*EXERCISE INSTRUCTIONS*. Could you retype the lines below, starting at the line holding "Task: Click the slogan 都有截图了一定是真的" and stopping at the line holding "Given: Share the Litecoin reply", inclusive? Copy them exactly and drop the images.
^^^^^^^^^^^^^^^^
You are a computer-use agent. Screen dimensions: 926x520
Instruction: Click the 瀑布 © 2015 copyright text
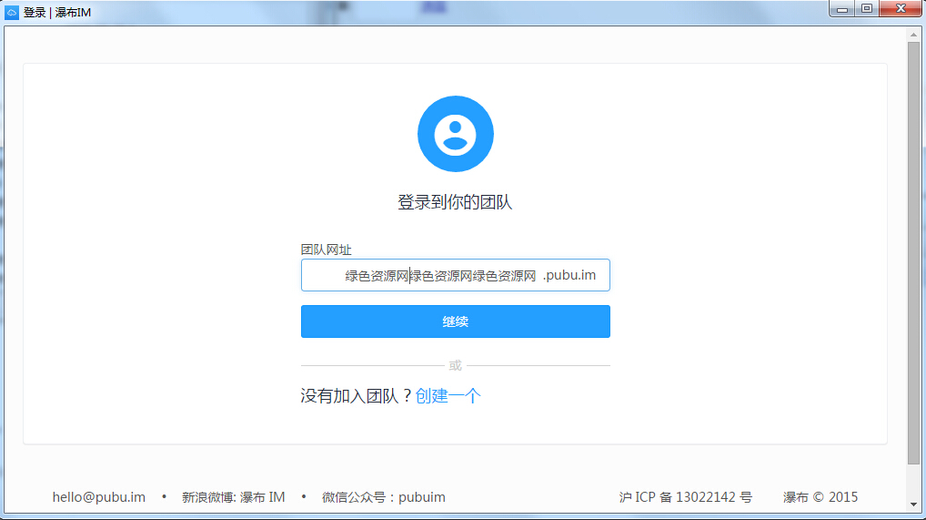(820, 497)
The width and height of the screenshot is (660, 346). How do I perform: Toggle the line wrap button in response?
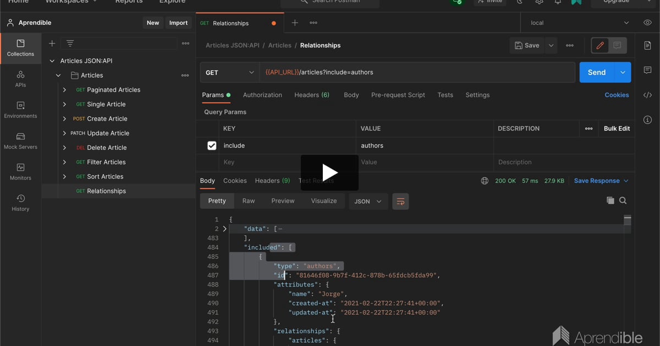click(400, 201)
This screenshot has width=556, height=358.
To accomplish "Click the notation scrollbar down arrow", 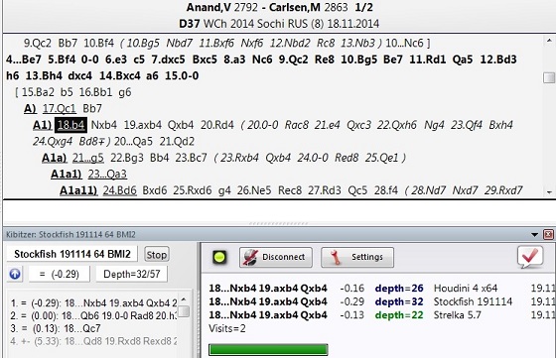I will pyautogui.click(x=549, y=192).
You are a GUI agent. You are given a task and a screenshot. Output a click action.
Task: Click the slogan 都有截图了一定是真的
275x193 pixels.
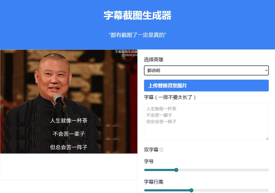(137, 35)
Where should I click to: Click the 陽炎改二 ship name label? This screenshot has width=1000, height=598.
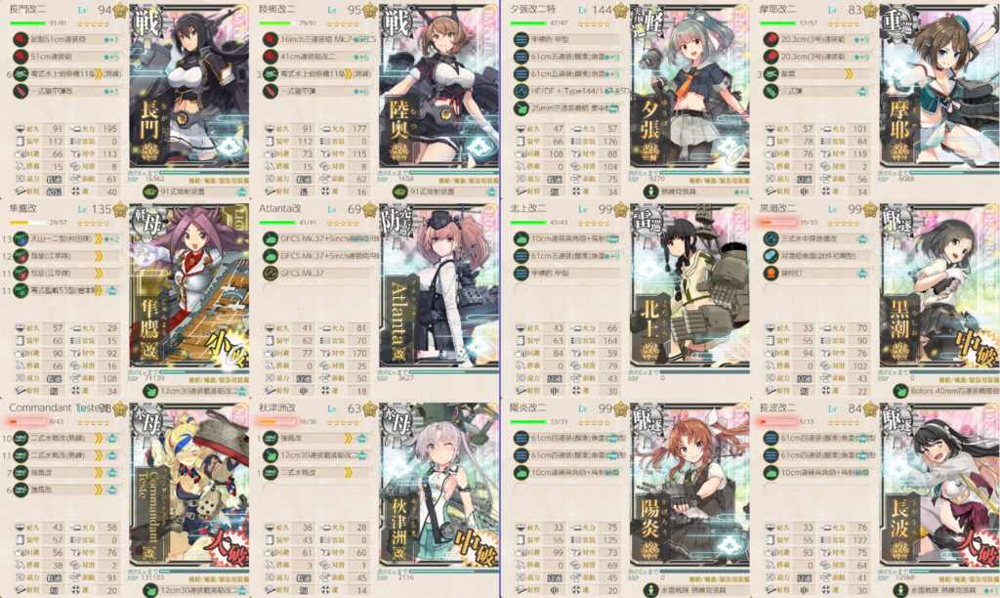[528, 407]
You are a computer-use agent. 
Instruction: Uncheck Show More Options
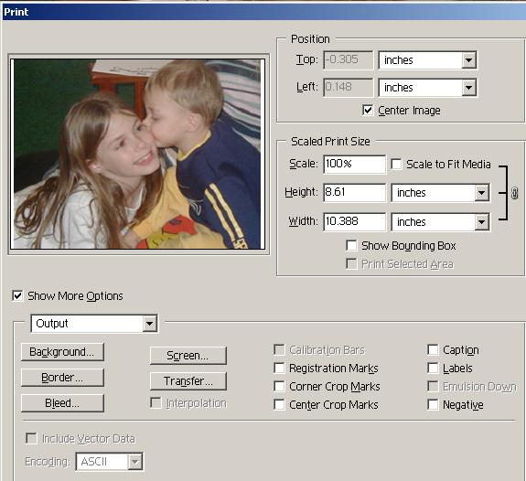(x=17, y=296)
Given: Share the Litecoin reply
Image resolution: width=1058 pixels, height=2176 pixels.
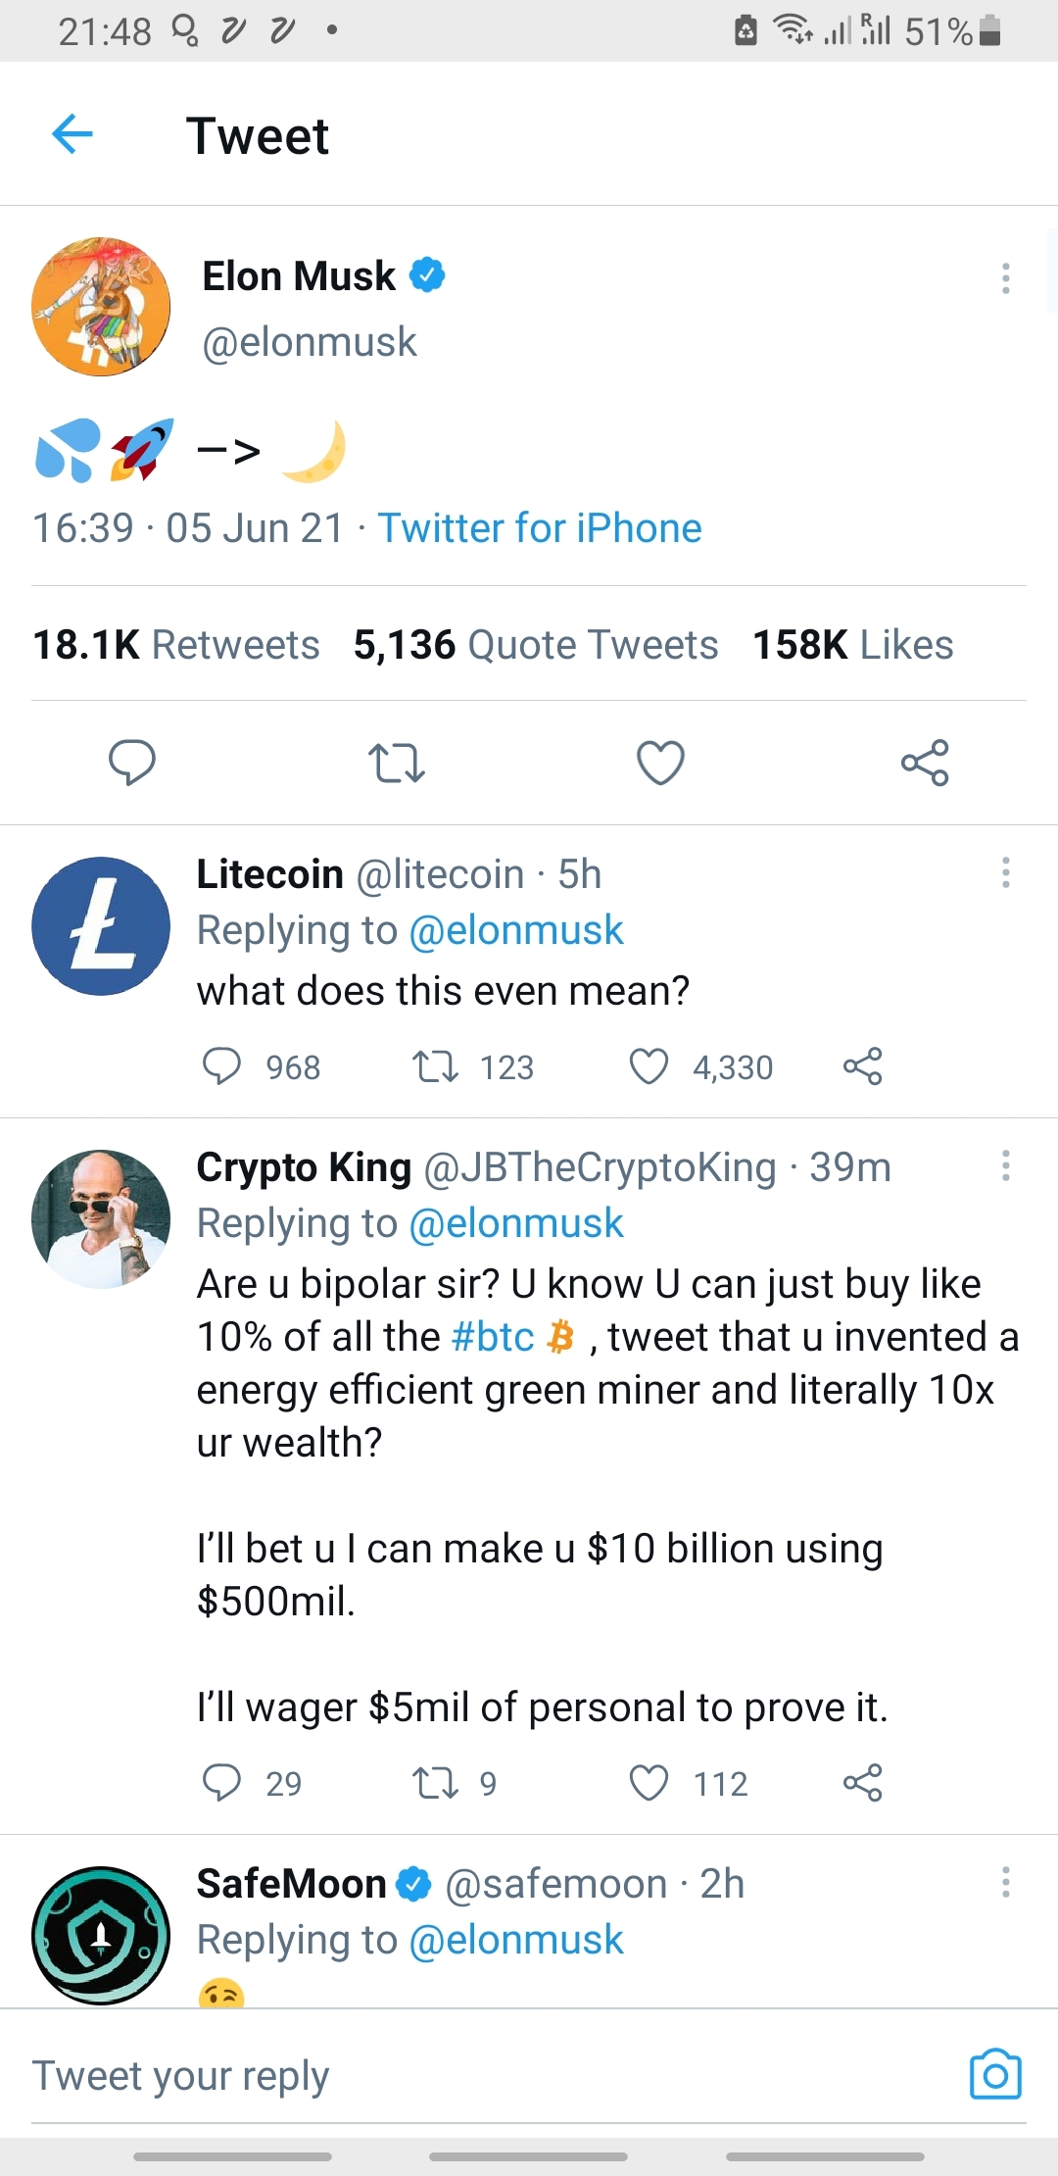Looking at the screenshot, I should pyautogui.click(x=862, y=1066).
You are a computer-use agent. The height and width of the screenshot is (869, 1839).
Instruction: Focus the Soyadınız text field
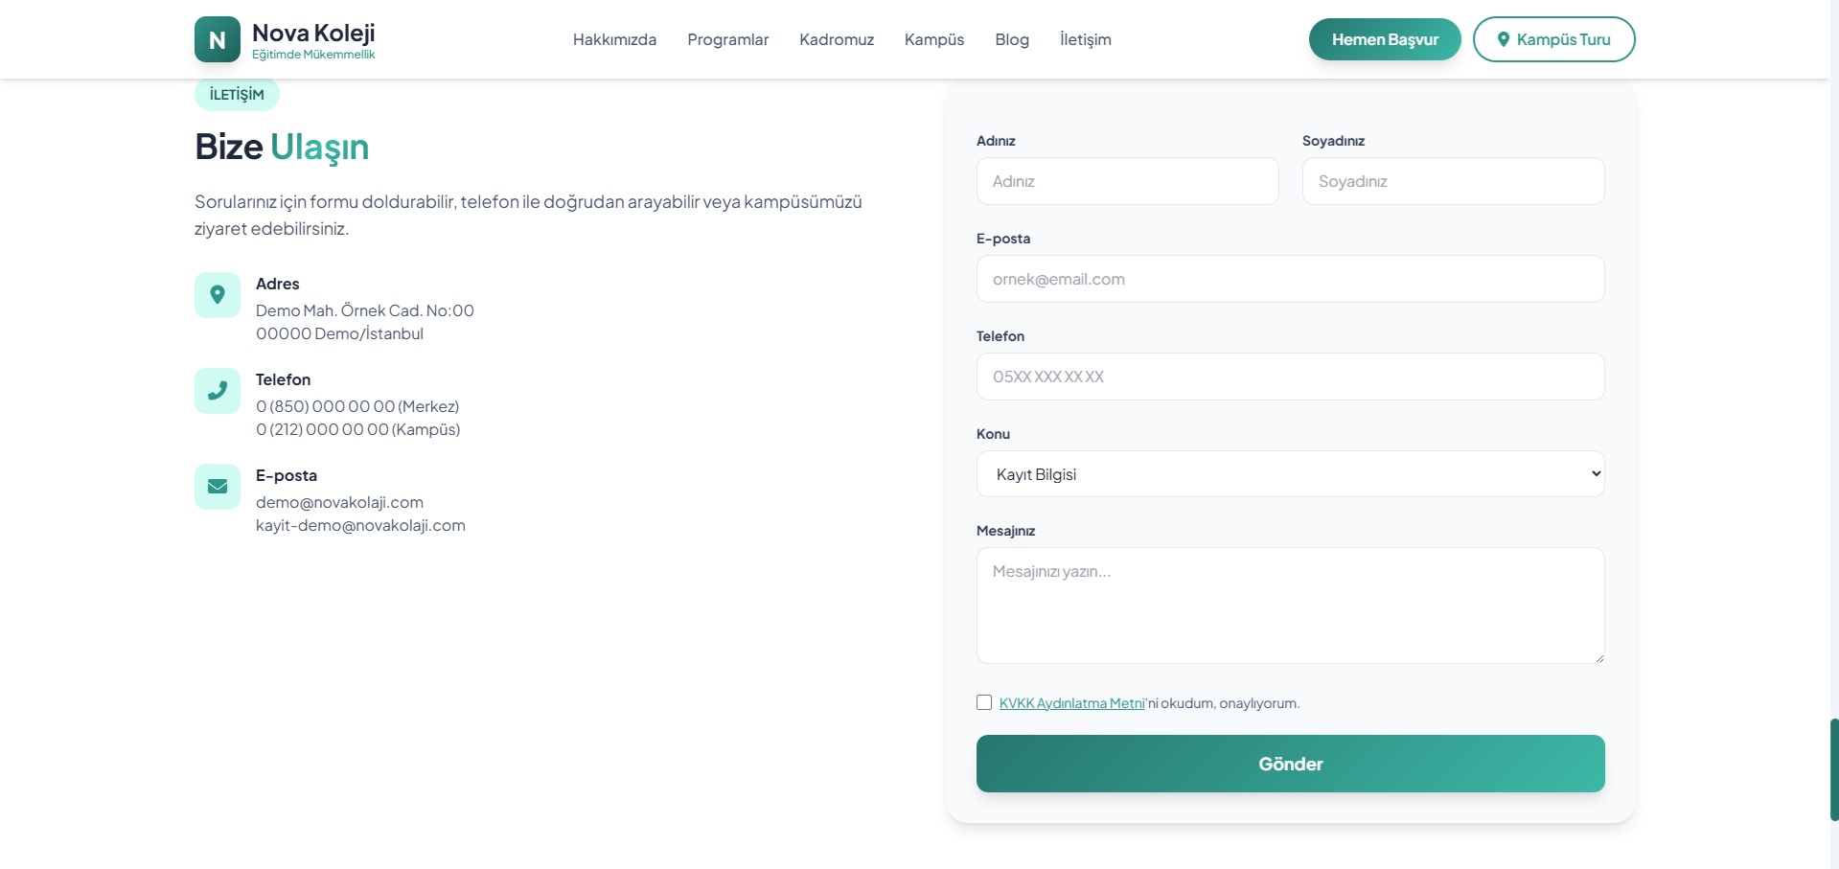(x=1453, y=181)
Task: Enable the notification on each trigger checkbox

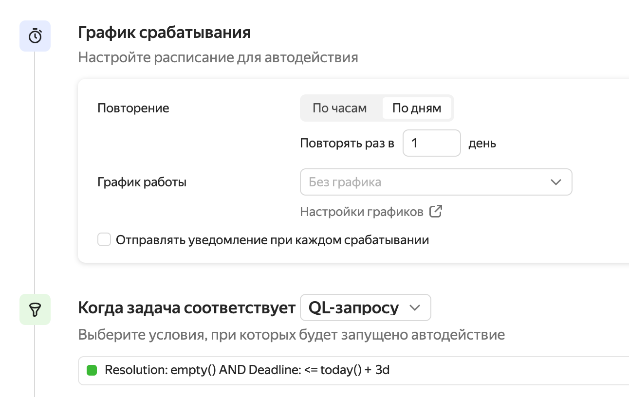Action: [104, 240]
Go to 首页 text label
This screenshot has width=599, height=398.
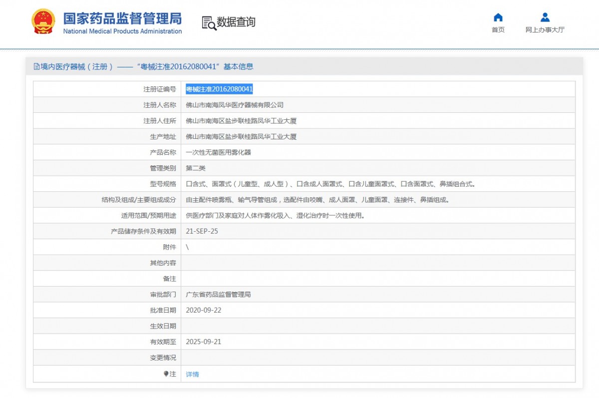pyautogui.click(x=498, y=30)
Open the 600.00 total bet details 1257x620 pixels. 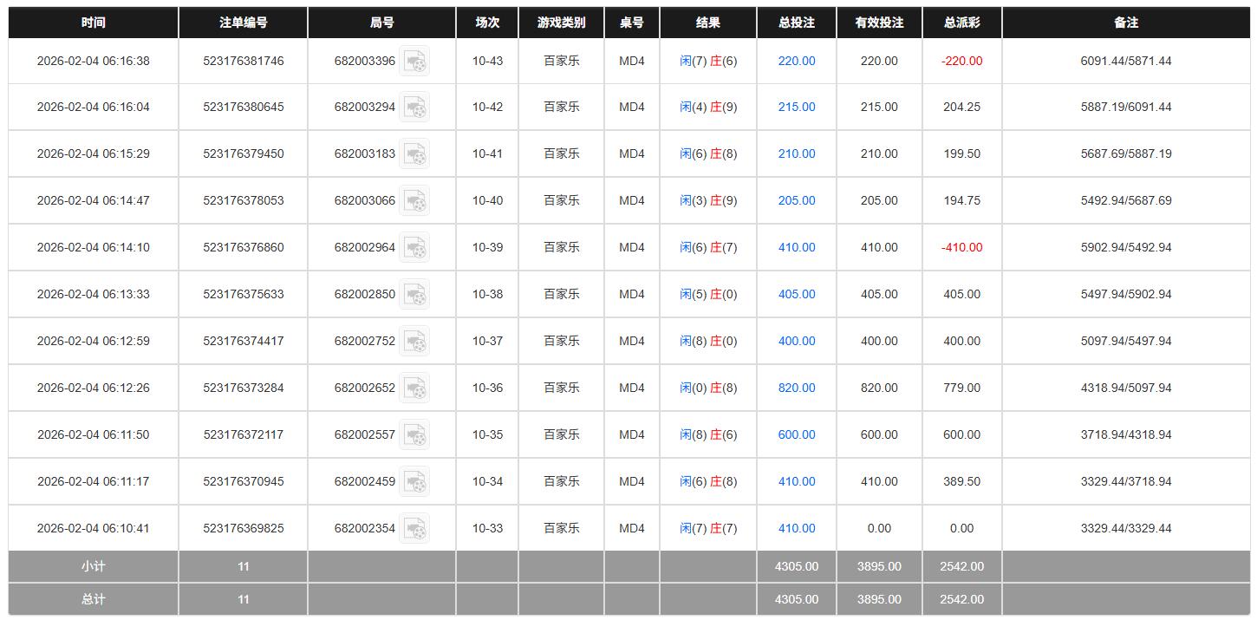(797, 435)
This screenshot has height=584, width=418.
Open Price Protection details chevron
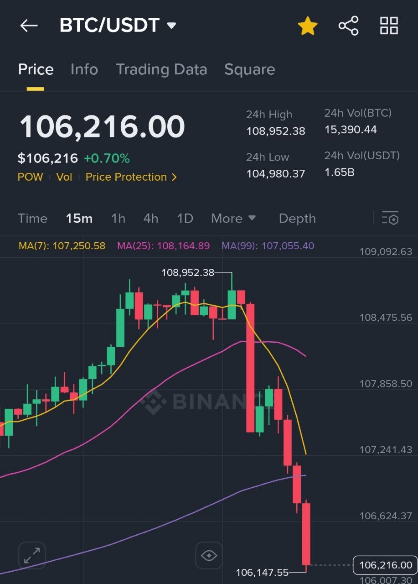tap(174, 177)
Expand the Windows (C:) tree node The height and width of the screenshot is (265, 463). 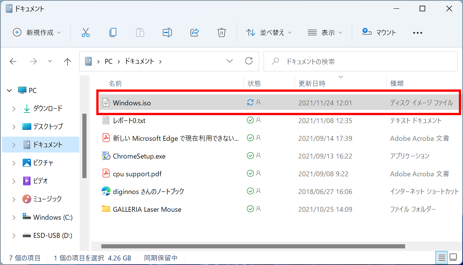[14, 217]

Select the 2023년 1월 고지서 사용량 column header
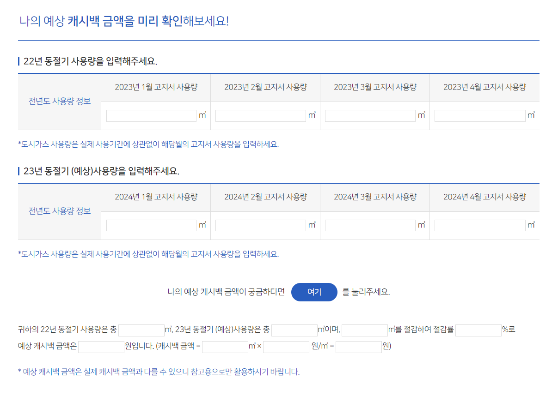point(155,87)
^^^^^^^^^^^^^^^^
*TASK SOLUTION*.
Task: Click the slogan 都有截图了一定是真的
275x193 pixels.
(137, 35)
Where should I click to: Click the 陽炎改二 ship name label? This screenshot has width=1000, height=598.
[528, 407]
You are a computer-use agent. 
Instruction: Uncheck Show More Options
(x=17, y=296)
Given: Share the Litecoin reply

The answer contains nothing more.